The biggest hurdle we had was his haematology appointment. This was what we’d been worrying about since we found out his blood results a fortnight earlier. I went down with him for the meeting, only to be turned away – the process has to be so independent, I wasn’t even allowed to sit in. And as it turns out we didn’t need to be so worried. The particular clotting function under query (protein C), Ross was told, is out of range, but is not abnormal. There is zero additional risk to him having surgery.
He also had most of the remaining standard appointments – CT scan, psychologist, anaesthetist. TIck, tick, tick. All that’s left now is seeing the consultant hepatologist, and his independent assessment. Both formalities. It’s frustrating for Ross that he has to come back again to get these bits tied off, but as soon as they’re done we will be moving very quickly towards the thing that has been our focus for the last two months – Hugo getting a new liver.
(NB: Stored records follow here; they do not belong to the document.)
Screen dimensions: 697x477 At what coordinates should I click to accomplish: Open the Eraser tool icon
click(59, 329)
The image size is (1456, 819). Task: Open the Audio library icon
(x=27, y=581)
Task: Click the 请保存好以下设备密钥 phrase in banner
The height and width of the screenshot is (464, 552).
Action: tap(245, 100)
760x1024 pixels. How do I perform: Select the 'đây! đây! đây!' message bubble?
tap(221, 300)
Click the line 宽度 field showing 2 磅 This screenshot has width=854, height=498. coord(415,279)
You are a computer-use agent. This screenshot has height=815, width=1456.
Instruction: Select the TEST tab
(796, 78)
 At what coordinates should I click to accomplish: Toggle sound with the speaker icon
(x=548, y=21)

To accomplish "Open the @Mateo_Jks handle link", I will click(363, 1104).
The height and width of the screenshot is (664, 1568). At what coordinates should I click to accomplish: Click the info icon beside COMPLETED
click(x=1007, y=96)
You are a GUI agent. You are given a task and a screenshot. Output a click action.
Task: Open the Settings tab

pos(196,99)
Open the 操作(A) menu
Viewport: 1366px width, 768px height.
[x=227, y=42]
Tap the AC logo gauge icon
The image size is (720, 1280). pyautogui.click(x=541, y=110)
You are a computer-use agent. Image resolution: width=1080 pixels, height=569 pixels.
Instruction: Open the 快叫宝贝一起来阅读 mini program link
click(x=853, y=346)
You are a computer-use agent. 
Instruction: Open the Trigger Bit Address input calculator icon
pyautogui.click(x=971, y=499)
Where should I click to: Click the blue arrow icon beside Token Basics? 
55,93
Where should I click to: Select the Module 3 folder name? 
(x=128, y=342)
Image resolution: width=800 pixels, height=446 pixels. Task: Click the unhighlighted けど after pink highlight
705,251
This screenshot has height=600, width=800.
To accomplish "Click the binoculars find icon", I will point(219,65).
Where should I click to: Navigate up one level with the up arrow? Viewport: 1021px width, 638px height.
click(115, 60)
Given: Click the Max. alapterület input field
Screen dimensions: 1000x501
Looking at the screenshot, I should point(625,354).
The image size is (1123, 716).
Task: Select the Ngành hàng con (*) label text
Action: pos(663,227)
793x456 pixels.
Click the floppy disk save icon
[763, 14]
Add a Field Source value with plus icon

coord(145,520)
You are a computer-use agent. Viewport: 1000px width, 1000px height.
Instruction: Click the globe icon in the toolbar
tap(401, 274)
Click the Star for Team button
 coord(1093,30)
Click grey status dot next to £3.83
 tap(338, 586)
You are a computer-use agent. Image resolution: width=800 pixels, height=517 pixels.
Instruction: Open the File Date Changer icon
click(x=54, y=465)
Although we’ve pushed for a date, Fiona (the coordinator) can’t give us anything for definite until absolutely all the boxes are ticked. But we’ve been told that the transplant will happen within three weeks. Possibly two. Because Hugo is so young, they don’t necessarily need two theatres to get it done, which is often what can prolong the wait. He will remain on the list for a cadaveric liver, so if one comes up in the meantime, he’ll have that. Either way, by the end of this month, Hugo SHOULD (I can’t yet say will, as I don’t want to tempt fate) have his new liver and be well on the way to recovery.
Now, we’ve got the next phase of this journey to contemplate. For Ross, it’s a major operation, and up to three months off work to recover (the fact that driving is central to his job playing a big part here). I know that he’ll do amazingly. And seeing what this news has done is so uplifting – he’s beyond happy. He really wanted to be the one to help Hugo – to have matching scars and a bond that will tie them for life (well, an even bigger one than they have already). Now, he can. For me, it’s a case of getting my head around what that day will bring – both of my boys having major surgery on one day is a very scary concept. Ross will be in theatre for up to seven hours, Hugo for around ten. They will overlap. I know I won’t be on my own; my mum will be with me every step of the way, as will Ross’s. But it’s not going to be easy.
For Hugo, though, it’s a new lease of life. We’ve been told what to expect from all angles – the scary stuff as well as the good. But I can’t focus on the scary side – what it will be like seeing him in intensive care. Or at least, I’ve got to try not to think about it. Instead, we’ve got to focus on just how well he should be after. There’s still a long road ahead – with rejection among one of the many hurdles to encounter along the way – and it won’t be easy, but the success rate of transplants is so good (much better than the Kasai) that we can really start to think about Hugo being on the other side of this. We’ll have a Hugo without the yellow skin and eyes, and with a normal belly. A Hugo without his NG tube, with his old appetite back. Our Hugo. The thought fills us both with so much excitement – and the fact that it is now almost in our grasp is just a dream (almost) come true.